Effects of chelating agent on the nanostructure of nickel hexacyanoferrate and its performance in seawater battery application

Abstract

With the increasing demand for cost-effective and safe energy storage systems, seawater batteries (SWBs) are establishing themselves in the field of rechargeable batteries. In particular, cathode materials based on the intercalation mechanism have received considerable attention owing to their low overpotential and high energy efficiency. In this study, nickel hexacyanoferrate (NiHCF) is used as an intercalation cathode material for SWB. NiHCF, a type of Prussian blue analog, has the advantages of a large interstitial volume to insert Na-ions and stability into seawater; however, it is often fabricated in a defect-rich structure. Therefore, the chelating effect of NiHCF is studied, and its structural and electrochemical properties are investigated.
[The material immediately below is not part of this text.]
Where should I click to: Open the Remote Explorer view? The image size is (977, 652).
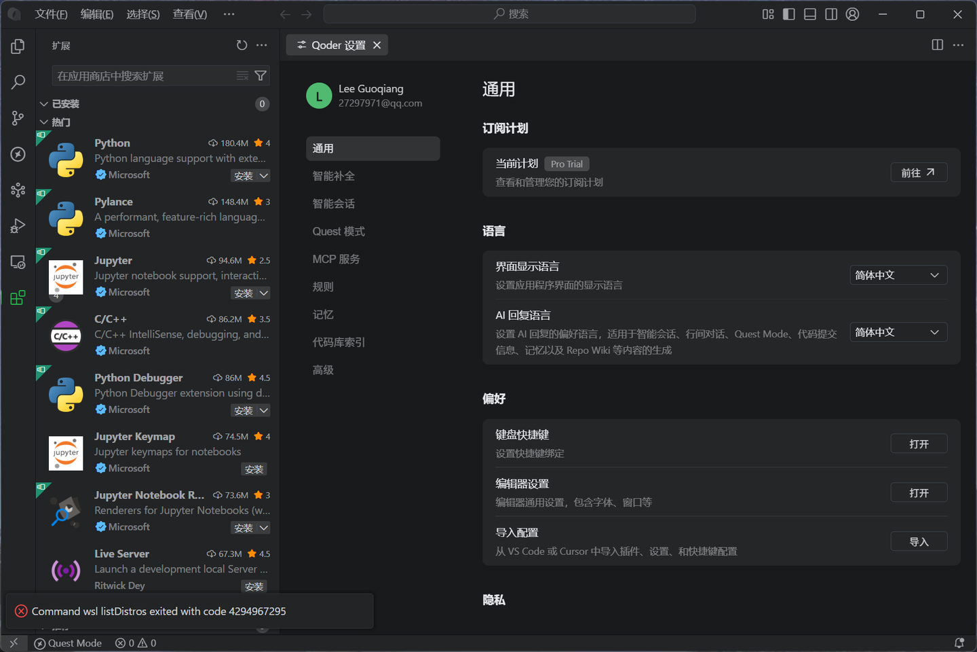[x=17, y=261]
After introducing a chelating agent, defect-less NiHCF can be fabricated, and the well-constructed structure affects the electrochemical properties of the NiHCF. The structural behavior of NiHCF based on the insertion/extraction of Na-ions in the SWB full-cell is studied, and the chelated NiHCF cathode shows reversible cycling ability up to 2000 cycles with a capacity retention of 92.8%. This study offers a comprehensive understanding of the electrochemical properties of NiHCF and the operating mechanisms of intercalation cathode materials in SWB systems.